The goal of this project is to recognize and codify a successful CHW/P capacity-building program and bring it to scale for more of California. Most importantly, this effort is informed by the CHW/Ps to establish a common practice of support for CHW/Ps in their current roles with dignity, recognition, opportunity, and thriving wages; equally for those who are undocumented. The plan builds on existing collaborations and is focused on best practices in child and maternal health and family services, to develop a clear and coordinated career pathway for community CHW/Ps in the tri-county area, where they reside and work. Partners include hospitals, public health agencies, promotores networks, managed care organizations, and universities.

The core partners are CenCal Health, Center for Family Strengthening, Children and Family Resource Services, Cottage Health, Center for Population Health, Marian Regional Medical Center, Mixteco/Indigena Community Organizing Project, Santa Barbara County Public Health, Santa Barbara Foundation, University of California, Global Health Institute, and Ventura County Public Health.

Rubayi explains that, as part of the larger state initiative, SBF will assess the types of CHW/Ps workforce across the region, develop a capacity-building collaborative, advocate for valuing the workforce, and engage education and training institutions for accessible, standardized training and certification programs. The work of the collaborative only begins with this group; for execution, the collaborative will seek the engagement of several community-based organizations and post-secondary education and training institutes to inform, shape, and realize the collective goal.

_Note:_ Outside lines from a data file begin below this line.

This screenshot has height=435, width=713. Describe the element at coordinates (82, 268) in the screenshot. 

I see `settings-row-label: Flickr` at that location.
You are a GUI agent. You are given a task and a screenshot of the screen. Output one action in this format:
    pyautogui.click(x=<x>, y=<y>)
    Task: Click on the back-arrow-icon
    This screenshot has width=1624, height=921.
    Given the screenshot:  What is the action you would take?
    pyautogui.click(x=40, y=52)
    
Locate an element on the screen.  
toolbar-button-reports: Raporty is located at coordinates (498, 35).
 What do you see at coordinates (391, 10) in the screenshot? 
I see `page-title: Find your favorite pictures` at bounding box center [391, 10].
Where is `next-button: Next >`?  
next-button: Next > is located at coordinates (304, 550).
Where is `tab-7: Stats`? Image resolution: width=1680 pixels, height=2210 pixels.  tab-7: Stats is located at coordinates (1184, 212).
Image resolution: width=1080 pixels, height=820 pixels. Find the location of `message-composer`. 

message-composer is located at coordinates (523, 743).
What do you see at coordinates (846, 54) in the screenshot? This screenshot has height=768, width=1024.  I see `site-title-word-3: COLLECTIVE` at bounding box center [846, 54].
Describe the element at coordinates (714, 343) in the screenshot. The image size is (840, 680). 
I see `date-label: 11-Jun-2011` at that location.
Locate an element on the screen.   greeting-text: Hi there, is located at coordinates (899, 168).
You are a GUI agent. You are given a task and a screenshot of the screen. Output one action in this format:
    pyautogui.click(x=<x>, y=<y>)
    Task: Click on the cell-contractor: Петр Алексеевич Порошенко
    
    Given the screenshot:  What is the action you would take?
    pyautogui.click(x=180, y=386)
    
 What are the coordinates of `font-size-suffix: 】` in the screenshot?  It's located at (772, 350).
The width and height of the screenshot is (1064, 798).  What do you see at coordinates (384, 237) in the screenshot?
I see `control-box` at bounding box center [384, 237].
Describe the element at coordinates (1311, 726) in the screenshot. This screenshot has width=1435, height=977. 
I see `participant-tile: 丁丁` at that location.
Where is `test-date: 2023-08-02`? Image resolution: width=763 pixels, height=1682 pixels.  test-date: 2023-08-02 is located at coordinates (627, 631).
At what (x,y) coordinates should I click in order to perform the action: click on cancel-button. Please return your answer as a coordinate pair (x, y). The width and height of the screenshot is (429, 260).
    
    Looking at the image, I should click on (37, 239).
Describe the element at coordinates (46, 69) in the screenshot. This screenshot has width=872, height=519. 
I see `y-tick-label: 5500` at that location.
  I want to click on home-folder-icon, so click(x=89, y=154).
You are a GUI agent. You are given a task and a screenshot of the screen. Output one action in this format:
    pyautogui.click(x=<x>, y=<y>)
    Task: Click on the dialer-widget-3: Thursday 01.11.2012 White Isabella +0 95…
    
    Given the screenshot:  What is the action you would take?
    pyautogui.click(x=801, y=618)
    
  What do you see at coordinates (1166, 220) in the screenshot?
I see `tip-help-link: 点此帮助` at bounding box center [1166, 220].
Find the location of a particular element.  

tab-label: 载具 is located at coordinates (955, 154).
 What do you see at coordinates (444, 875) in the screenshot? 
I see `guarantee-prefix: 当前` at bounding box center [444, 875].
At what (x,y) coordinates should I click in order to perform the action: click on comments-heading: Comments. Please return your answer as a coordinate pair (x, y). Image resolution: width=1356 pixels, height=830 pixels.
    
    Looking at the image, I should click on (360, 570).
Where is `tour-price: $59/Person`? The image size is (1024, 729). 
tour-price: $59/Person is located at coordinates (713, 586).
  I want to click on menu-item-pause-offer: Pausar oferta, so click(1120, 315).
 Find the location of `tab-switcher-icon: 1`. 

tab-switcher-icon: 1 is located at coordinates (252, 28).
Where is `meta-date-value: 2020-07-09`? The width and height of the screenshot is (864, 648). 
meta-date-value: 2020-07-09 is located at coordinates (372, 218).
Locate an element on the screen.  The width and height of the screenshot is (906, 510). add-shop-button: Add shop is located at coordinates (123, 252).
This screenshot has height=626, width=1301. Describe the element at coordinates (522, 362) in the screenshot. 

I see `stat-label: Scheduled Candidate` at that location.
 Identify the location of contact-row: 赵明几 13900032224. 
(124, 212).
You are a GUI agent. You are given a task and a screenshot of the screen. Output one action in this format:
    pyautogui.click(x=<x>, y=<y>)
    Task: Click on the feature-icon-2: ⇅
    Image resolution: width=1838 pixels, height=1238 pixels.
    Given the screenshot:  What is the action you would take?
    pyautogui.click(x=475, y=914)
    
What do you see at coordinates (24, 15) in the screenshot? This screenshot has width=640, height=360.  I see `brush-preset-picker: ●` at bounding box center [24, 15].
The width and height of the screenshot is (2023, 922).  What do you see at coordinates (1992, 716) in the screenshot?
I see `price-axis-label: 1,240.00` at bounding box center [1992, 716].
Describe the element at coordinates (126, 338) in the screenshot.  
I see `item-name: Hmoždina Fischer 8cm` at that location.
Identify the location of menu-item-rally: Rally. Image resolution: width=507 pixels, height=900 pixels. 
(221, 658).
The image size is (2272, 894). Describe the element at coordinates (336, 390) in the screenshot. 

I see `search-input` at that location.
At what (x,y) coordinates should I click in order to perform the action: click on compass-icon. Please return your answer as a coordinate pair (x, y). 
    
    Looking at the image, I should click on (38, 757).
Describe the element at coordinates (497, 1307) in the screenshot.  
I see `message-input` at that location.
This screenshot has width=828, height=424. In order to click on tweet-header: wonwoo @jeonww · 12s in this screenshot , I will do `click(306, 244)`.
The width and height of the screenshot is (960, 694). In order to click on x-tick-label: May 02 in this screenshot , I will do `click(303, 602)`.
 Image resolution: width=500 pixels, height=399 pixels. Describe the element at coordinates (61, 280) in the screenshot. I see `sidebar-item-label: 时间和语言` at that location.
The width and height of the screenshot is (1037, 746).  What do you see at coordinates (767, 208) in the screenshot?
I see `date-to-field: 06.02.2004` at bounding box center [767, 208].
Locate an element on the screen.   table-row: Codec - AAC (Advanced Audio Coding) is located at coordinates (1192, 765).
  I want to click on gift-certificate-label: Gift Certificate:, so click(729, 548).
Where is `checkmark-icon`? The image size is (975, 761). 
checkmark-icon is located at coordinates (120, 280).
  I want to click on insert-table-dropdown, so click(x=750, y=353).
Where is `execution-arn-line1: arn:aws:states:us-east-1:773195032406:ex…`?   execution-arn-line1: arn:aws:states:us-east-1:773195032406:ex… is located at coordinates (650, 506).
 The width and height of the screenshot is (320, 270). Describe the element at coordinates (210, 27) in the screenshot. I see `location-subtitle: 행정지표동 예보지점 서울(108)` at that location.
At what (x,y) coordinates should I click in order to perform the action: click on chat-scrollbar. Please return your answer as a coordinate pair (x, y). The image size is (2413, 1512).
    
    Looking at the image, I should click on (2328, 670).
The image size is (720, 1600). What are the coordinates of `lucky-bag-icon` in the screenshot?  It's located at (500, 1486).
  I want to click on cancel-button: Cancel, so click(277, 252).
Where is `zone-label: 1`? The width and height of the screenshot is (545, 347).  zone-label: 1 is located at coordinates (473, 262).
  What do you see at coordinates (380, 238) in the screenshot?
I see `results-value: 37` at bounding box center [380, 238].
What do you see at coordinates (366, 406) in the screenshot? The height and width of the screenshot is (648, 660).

The Foundation and its partners have completed the needs assessment for the region, informed by stakeholders, promotores, and other community health workers. Supported by the California Health Care Foundation, the collaborative will invite additional partners to create an equitable and inclusive strategy to support and increase the capacity of this community of practice and a critical workforce in our region.

The Central Coast CHW/Promotores Capacity Building Collaborative is one of four regions funded to do this work in California to expand the size and impact of the CHW/P workforce in their area(s). The four regional projects will advance and share models that:

Conversations about our health or the health of our loved ones are difficult enough without linguistic or cultural barriers to accessing care. The Santa Barbara Foundation is very excited to be working with partners on the tri-county collaborative to help advance health equity in California.